Clay Kirby

This article was written by Charles F. Faber

In his major-league career Clay Kirby won 75 games, yet he is best remembered for one of his losses. On July 21, 1970, Kirby, on the mound for the San Diego Padres, pitched eight innings of no-hit ball against the New York Mets before manager Preston Gomez removed him for a pinch-hitter. Kirby had given up one run in the first inning on a walk, two stolen bases, and an infield out. The Padres were trailing 1-0 with two out and nobody on in the eighth inning, when Kirby was due to bat. Gomez sent Clarence Gaston to the plate. Gaston struck out. The Mets scored two runs on three hits and a walk against a relief pitcher in the ninth inning and won the game, 3-0. Many Padres fans, irate that Gomez had deprived the youngster a chance of a no-hitter by removing him from the game, booed long and loud. The manager’s decision became a matter of intense controversy. Was Kirby treated unfairly by being removed from a potential no-hitter? Was Gomez fulfilling the manager’s responsibility by making the move that he thought gave his team its best shot at a victory?

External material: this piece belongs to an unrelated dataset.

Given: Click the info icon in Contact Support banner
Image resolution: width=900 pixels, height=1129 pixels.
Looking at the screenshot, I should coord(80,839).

Clayton Laws Kirby, Jr. was born in Washington, D.C., on June 25, 1948, the only son of Gloria Deener and Clayton L. Kirby. Clay and his sister Carolyn both grew up in suburban Arlington, Virginia. Clay started playing Little League baseball at the age of 7 and went on to play baseball, basketball, and football at Washington and Lee High School. In one high-school contest he pitched a perfect game, while striking out 19 batters. Kirby was selected by the St. Louis Cardinals in the third round of the June 1966 amateur draft. He was signed to a contract by St. Louis scout Charles “Tim” Thompson and assigned to the Sarasota Cardinals of the rookie Gulf Coast League, and soon earned a promotion to St. Petersburg of the Florida State League, where he won his three starts, giving up only nine hits in 20 innings. He spent 1967 with Modesto of the California League. During his first two offseasons he attended Old Dominion University in Norfolk, Virginia, and Benjamin Franklin University in Washington, respectively. He started the 1968 season between Arkansas of the Double-A Texas League and then advanced to Tulsa of the Triple-A Pacific Coast League, winning 12 games as a starting pitcher for the two teams. At the end of the 1968 season the 20-year-old right-hander was chosen by the new San Diego Padres in the expansion draft. Kirby was the sixth player taken by the Padres.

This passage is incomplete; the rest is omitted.